Tugas Tertulis — Lanjutkan tulisan tentang Partai GERINDRA di bawah ini, dimulai setelah kalimat terakhirnya.

Kutipan Pilihan —
━━━━━━━━━━━━━━━━

Diharapkan, siapa pun yang memimpin Partai GERINDRA mau belajar dari pengalaman pahit kekeliruan konsep partai politik yang arogan. Kader-kader partai harus mendapat pendidikan dan pelatihan serta pembinaan, agar dalam penanganan partai yang kebanyakan basis masanya adalah masyatakat miskin, bodoh dan terbelakang dapat diterima kehadirannya di tengah-tengah mereka. Dalam sebuah partai politik, antara pimpinan atau kader-kader penggerak dengan massa yang digerakkan, tidak pernah ada jarak. Alur perjalanan untuk mengusung sebuah partai, haruslah beriringan, senada dan seirama. Tidak akan mencapai tujuan untuk memperoleh suara, manakala antara pimpinan dan yang dipimpin tidak mempunyai falsafah dan kebersamaan hidup yang tidak dibatasi oleh waktu sesaat (menjelang pemilu saja), tetapi harus dilakukan sepanjang masa, jika partai ingin eksis. Kondisi seperti ini yang perlu dijadikan pelajaran bagi pimpinan dan kader partai GERINDRA. Jangan sampai terjadi slogan yang berbunyi, ”makan pisang lupa kulitnya” atau ”isi dimakan kulit dibuang sembarang” dan ”habis manis sepah dibuang” ada pada partai GERINDRA. Eksistensi partai GERINDRA akan tetap ada, manakala kebersamaan dalam suka dan duka terus dipertahankan. Mampukah kita, semoga!

II. PARTAI GERINDRA BERANGKAT DARI DESA

Kehadiran partai GERINDRA di tengah-tengah percaturan perpolitikan Indonesia, akan memmberi warna baru dan sekaligus mampu ikut membangun image bangsa yang kini mulai melemah dan acuh tak acuh terhadap pemahaman politik, jika kita sebagai pimpinan dan kader partai mempunyai komitmen berjuang untuk bangsa yang dilandasi dengan etika moral yang tinggi.
Proses sejarah perjalanan perjuangan bangsa pada awal kemerdekaan, kehadiran partai politik mendapat dukungan penuh hampir dari seluruh bangsa Indonesia. Semangat warga masyarakat untuk mengusung partai yang diikutinya untuk memperoleh porsi kekuasaan, dilakukan dengan semangat juang yang tinggi dan gigih. Lantas sekarang bagimana ? Disadarai atau tidak bahwa peran serta bangsa, terutama masyarakat kecil yang berada di pedesaan sebagai akar rumput dan sebagai basis massa partai-partai yang ada saat ini mulai kendor bahkan nyaris acuh tak acuh terhadap sistem kepartaian yang ada. Fenomena ini terjadi, dapat diruntut dari proses perjalanan kepartaian yang didukung dan dipilih yang seharusnya sebagai tempat aspirasinya, belum mampu memberi makna hidup dan hak-hak kehidupan bagi orang-orang lemah di pinggiran kota dan pedesaan.

━━━━━━━━━━━━━━━━

Data yang Disediakan —
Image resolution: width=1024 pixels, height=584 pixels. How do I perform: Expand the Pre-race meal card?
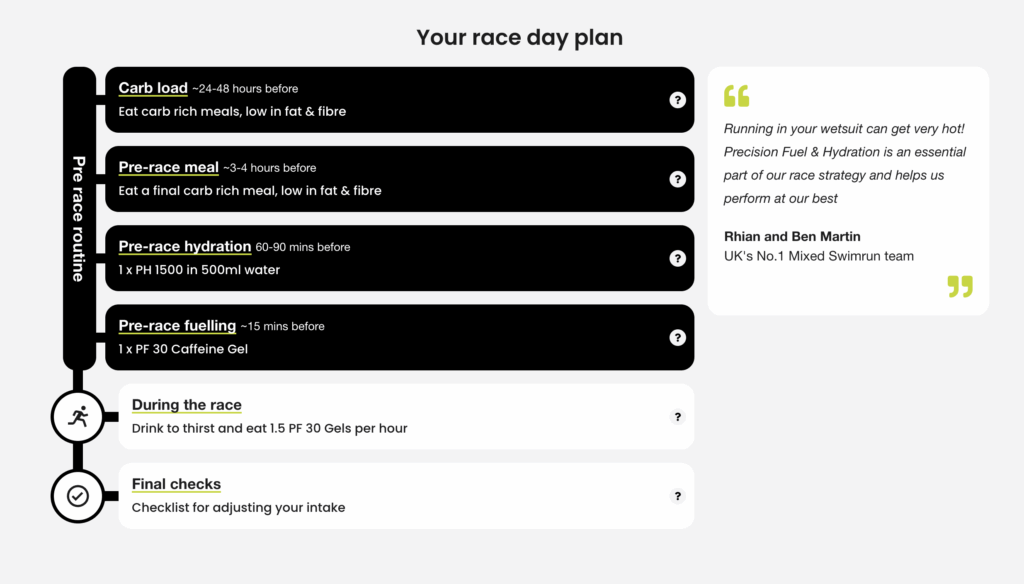[x=168, y=167]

━━━━━━━━━━━━━━━━

Jawaban —
Kita semua tahu bahwa besarnya sebuah partai, tidak serta merta muncul tanpa sebab. Pendukung partai politik, justru yang paling banyak berada pada masyarakat pedesaan sebagai akar rumput yang nasibnya sebagai tunggangan dan terinjak-injak terus. Realitas yang terjadi, menjelang pemilu masyarakat pedesaan tersebut menjadi ajang rebutan untuk disuruh mendukung dan memilih, namun setelah usai pemilu ditinggalkan begitu saja, tanpa ada imbalan hak-hak hidup sebagai orang miskin, bodoh dan terbelakang.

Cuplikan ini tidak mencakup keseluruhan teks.